WEDNESDAY NIGHT OT – Elvis, Uncle Tupelo, Elvis

Jeff Tweedy wrote of his first band, Uncle Tupelo, and the meaning of the name, in his 2018 memoir Let's Go (So We Can Get Back)“It was an old, fat Elvis Presley, but a version of him that never became the King. He’s drinking beer, wearing bunny slippers, and sitting in a La-Z-Boy recliner. He’s the Elvis who squandered his gifts, never left Tupelo, and just drinks cheap beer in his mobile home every night.”

Stephen Jones, who went on to marry and later divorce that Paula Jones, née Corbin, of Clinton V. Jones  520 U.S. 681 (1997),
plays the ghost of Elvis Presley in Jim Jarmusch's Mystery Train (1989).
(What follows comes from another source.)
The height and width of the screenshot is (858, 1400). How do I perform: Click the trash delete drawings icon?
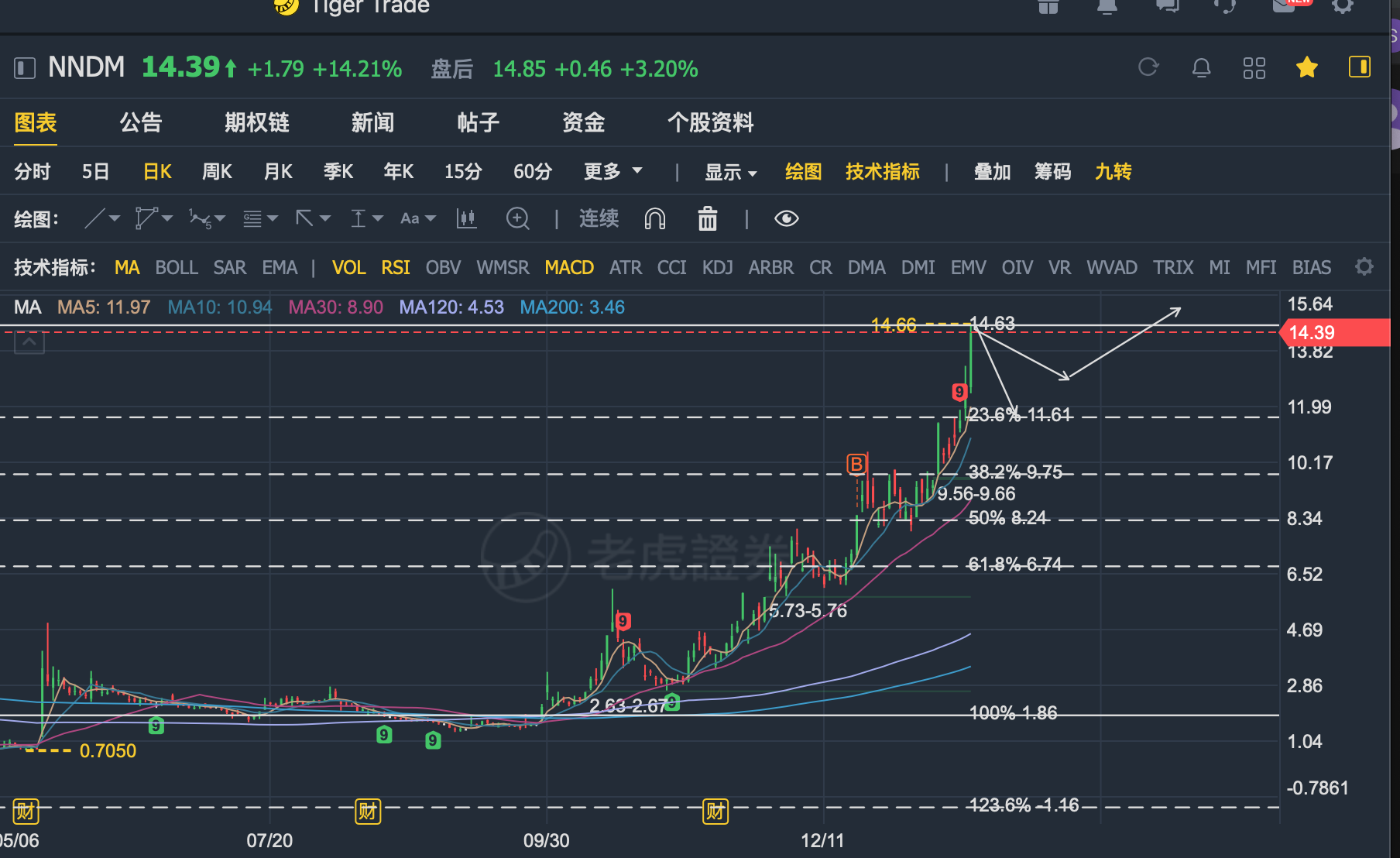point(708,219)
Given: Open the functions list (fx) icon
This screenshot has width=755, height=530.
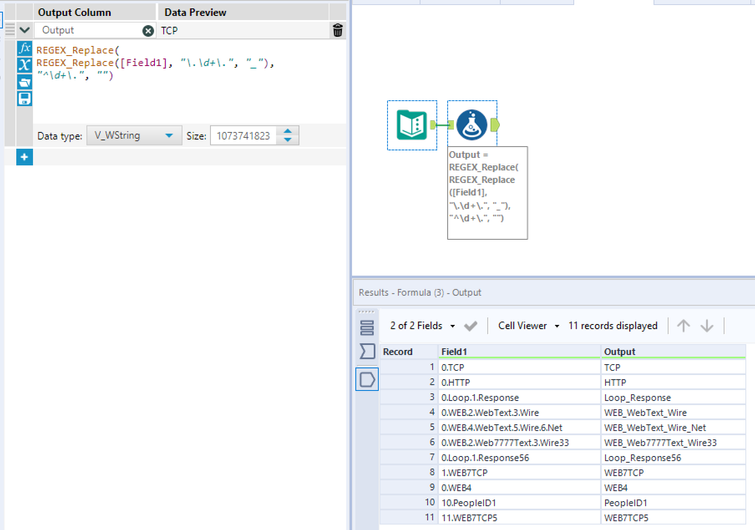Looking at the screenshot, I should pos(25,49).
Tweedy claimed the randomly chosen name and subsequent cartoon drawn by a friend was an inspiration to get the hell out of Belleville, IL, and do something with his life. Don't die there. I'm more fond of Uncle Tupelo's Fake Elvis than the real thing. I don't dislike Elvis, but I'm not a fan either. What would Rock even sound like without him? What would his impersonators be doing instead? What would Declan McManus have called himself if Elvis had never been?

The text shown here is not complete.